Published
I've been in two different hospitals in both my first and second semesters and come up against some ROUGH nurses who would rather do everything themselves than let me touch a thing.
I'm trying to wrap my head around the fact that they are BUSY, they have a TO-DO list, they have patients that NEED meds, help, EVERYTHING. But, I'm here to help. I'm wearing these bright purple scrubs not because I like the color, but because I want to learn, I NEED to learn. I will take them to the bathroom, I will bathe them, I will take their vitals, just PLEASE let me.
When I say 80% of the nurses I've followed have done NOTHING with me I am not exaggerating. Why is this? Last week the nurse I was following wouldn't even let me take vitals, VITALS!! I am in my second semester of nursing school, I think I can handle that.

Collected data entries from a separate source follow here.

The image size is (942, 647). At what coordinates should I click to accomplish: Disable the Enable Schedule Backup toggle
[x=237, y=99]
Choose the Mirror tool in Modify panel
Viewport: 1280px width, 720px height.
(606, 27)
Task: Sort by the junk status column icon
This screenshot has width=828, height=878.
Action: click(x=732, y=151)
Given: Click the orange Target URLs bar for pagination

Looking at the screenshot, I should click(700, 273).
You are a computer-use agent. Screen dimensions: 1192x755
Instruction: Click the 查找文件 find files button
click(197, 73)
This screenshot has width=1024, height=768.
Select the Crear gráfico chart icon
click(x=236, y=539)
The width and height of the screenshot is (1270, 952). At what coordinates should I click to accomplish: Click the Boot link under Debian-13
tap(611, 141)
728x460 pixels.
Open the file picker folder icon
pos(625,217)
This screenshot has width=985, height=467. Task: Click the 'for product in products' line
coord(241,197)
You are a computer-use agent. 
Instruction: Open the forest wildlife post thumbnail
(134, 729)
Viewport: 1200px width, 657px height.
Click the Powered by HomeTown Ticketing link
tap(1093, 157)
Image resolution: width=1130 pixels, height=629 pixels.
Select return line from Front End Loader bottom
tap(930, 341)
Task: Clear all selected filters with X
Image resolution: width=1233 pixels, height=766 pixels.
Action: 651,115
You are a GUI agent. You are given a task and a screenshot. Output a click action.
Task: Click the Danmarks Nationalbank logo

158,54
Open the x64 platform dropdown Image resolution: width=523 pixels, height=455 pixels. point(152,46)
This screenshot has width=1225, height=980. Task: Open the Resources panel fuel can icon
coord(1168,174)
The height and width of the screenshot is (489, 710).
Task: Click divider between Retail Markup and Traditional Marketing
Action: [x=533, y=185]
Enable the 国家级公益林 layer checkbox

Anyway, I wanted to know whats up with that! I recognize that they are busy. I also recognize the few nurses that have taken me under their wing and shown me SO MUCH. I'm thankful for that, and grateful.
Any advice? Comments?
We used to love students at my old hospital. They were either from the CC or state run Vo-Tech. When admin started allowing the 25k for an LPN schools into the facility our mindsets had to change. We were suddenly saddled with sub standard students with severe language barriers and serious knowledge gaps. It wasn't personal but you weren't touching my patients because I simply don't trust you. You have the BP cuff on upside down ? Yes you may stand in the corner and watch but thats it.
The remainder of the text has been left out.